While I do believe Bitcoin’s underlying technology is nothing less than revolutionary, I believe Bitcoin is valuable for the same reason gold is.
Bitcoin has always been compared to gold. Many have even called Bitcoin “the new gold.” And, in many ways, Bitcoin and gold do have a lot in common.
Gold and Bitcoin both have finite supplies. And they’re both monetary and wealth storage assets independent of government.
Neither Bitcoin nor gold produce any income, either. You can’t eat, grow food on, gather water from, live on top of, or otherwise physically use Bitcoin or gold, other than for exchange. Gold has some limited utility in the industrial sector. But aside from limited utility, both are mostly useless to the masses.
Other than sell it for cash, what would you actually do with a million ounces of gold? Look at it in a bank safe?
What would you actually do with a million Bitcoin? You couldn’t even physically look at it.
Warren Buffett famously said of gold:
Gold gets dug out of the ground in Africa, or someplace. Then we melt it down, dig another hole, bury it again and pay people to stand around guarding it. It has no utility. Anyone watching from Mars would be scratching their head.
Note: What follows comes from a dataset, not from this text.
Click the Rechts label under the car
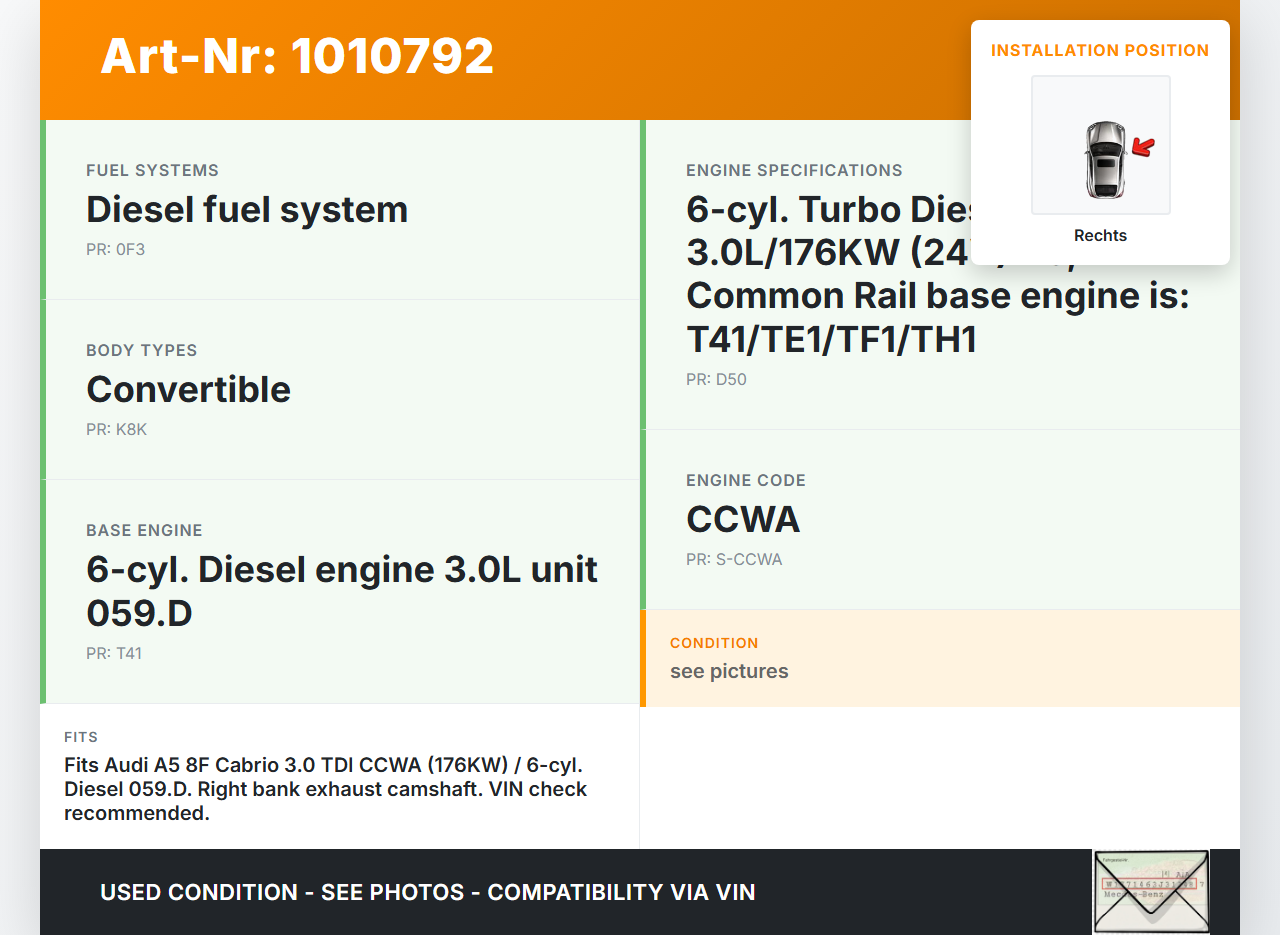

The same can be said of Bitcoin: Bitcoin gets electronically mined in China, or someplace. Then we digitally store it on a server and pay exchanges and miners to guard it. It has no utility. Anyone watching from Mars would be scratching their head.
So why does either have any price value at all?
Well, again, there are many opinions on why gold has any value. But from my perspective, it’s all about faith. Here’s what I mean…
Fervent gold bugs will argue until they’re blue in the face that gold has a natural “intrinsic value.” But the value of gold is ultimately driven by the mistrust of government and/or fear the controlling powers are at significant risk in some way.
When people mistrust the government or believe it’s at risk, their faith in the establishment naturally shifts to independent systems.
Gold is an independent monetary and wealth storage system. The government doesn’t control the supply or value of gold. So, when people mistrust the government, they seek out independence in gold. This is what ultimately drives gold’s value today.
Bitcoin is also an independent monetary and wealth storage system. There is no government controlling the supply or value of Bitcoin. And if you ask them, many of the crypto-obsessed would tell you Bitcoin’s independence from government is one of its defining and most valuable characteristics.
Going forward, I expect the price of Bitcoin to be driven by the same factors that drive gold prices: In times when people mistrust their government and/or fear the controlling powers are at risk in some way, the price of Bitcoin will be driven higher.
In a way, Bitcoin is very much a new gold.
It’s not the new gold…
It’s a new gold.
Bitcoin isn’t set to replace gold. Gold has a +5,000-year history as a strategic monetary asset and is still very much used as such.
But I do believe Bitcoin will likely end up next to gold as an anti-establishment asset. The next Brexit, major currency collapse, or other large-scale geopolitical breakdown will very likely bring significant price increases to Bitcoin… and gold.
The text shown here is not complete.